───── Task material

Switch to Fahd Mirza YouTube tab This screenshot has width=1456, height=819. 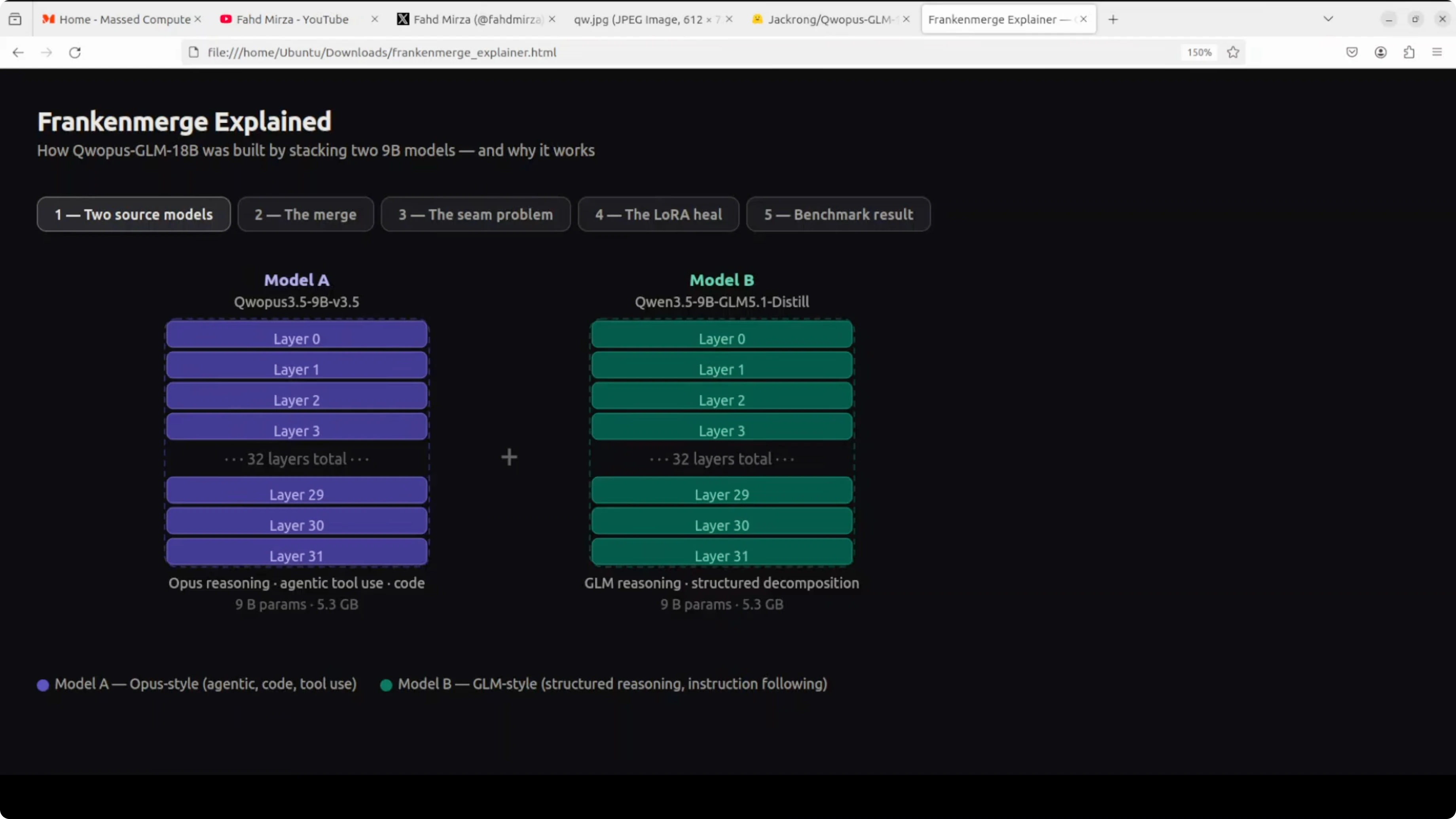(x=292, y=20)
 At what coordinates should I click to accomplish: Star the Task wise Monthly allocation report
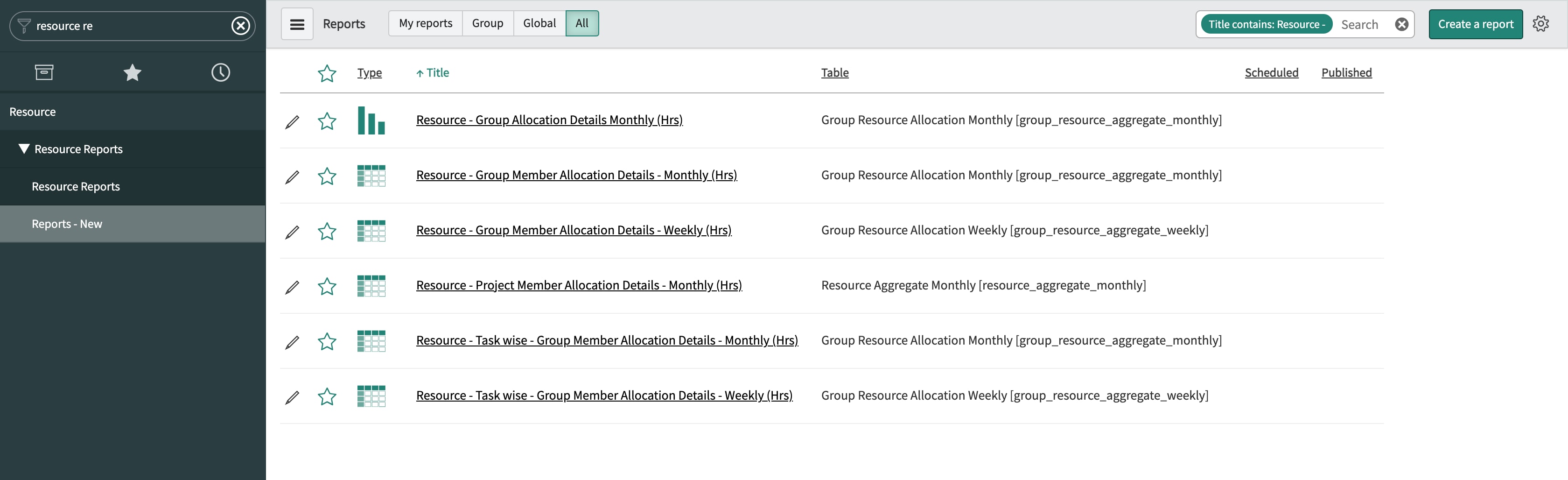pos(327,342)
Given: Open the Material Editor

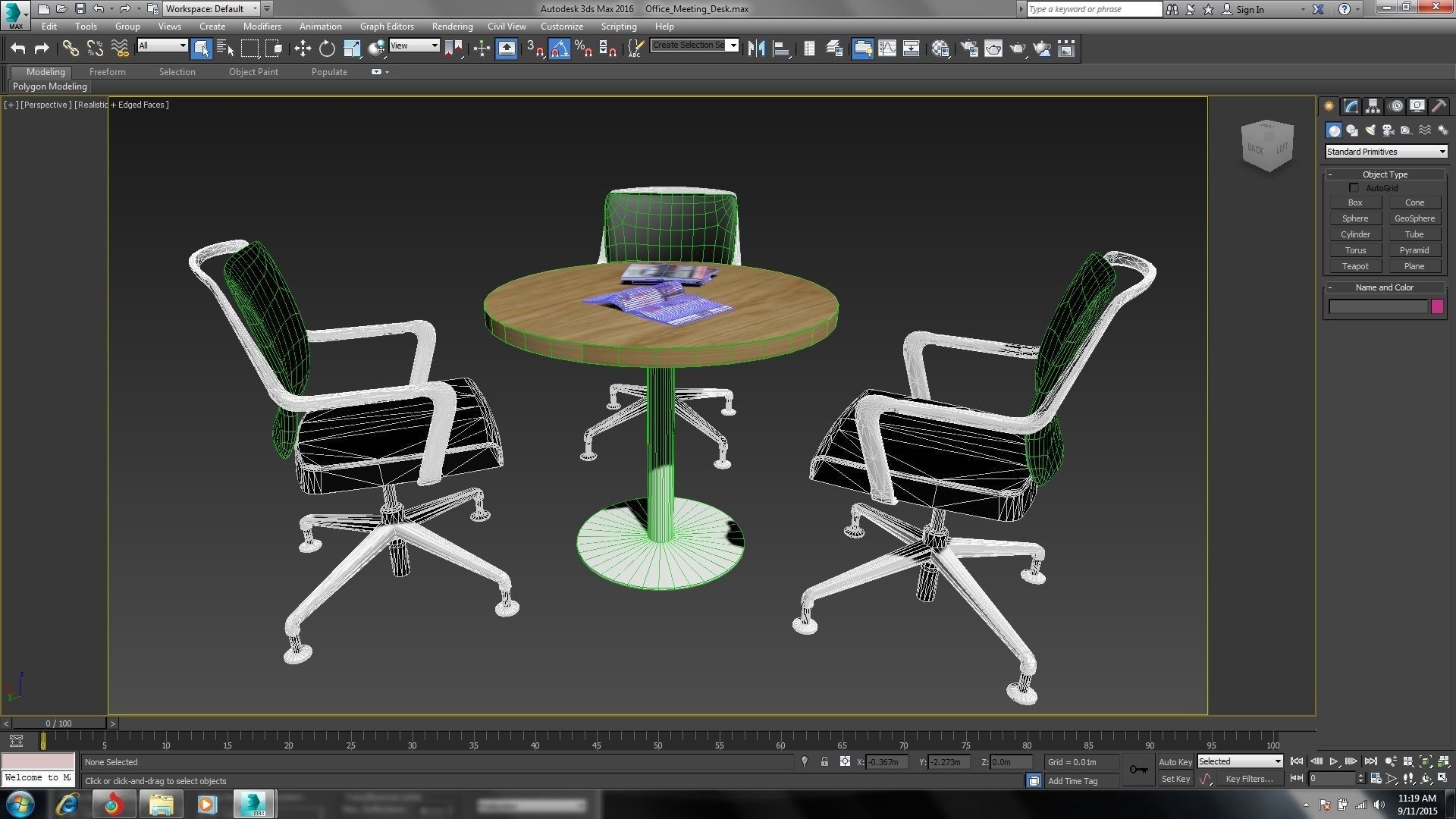Looking at the screenshot, I should tap(940, 49).
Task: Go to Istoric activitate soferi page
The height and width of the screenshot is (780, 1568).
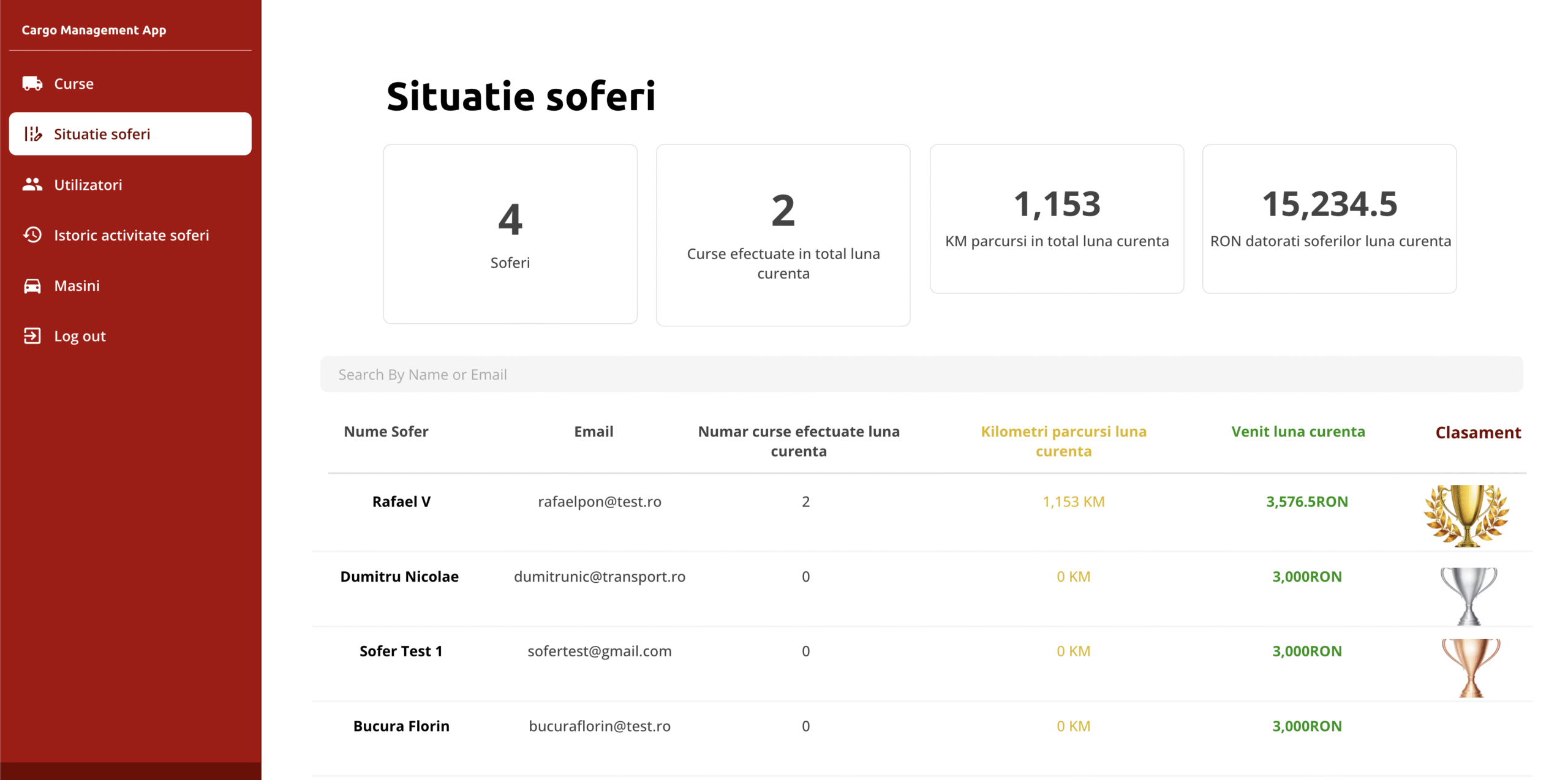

──────────

- [What you will do]: The lines from the one with "Given: Open the Material Editor" to the end of the data above should be retyped exactly, both ends included, and pictures are to be left out.

- [Expected answer]:
Given: Open the Material Editor

Looking at the screenshot, I should tap(940, 49).
Task: Go to Istoric activitate soferi page
The height and width of the screenshot is (780, 1568).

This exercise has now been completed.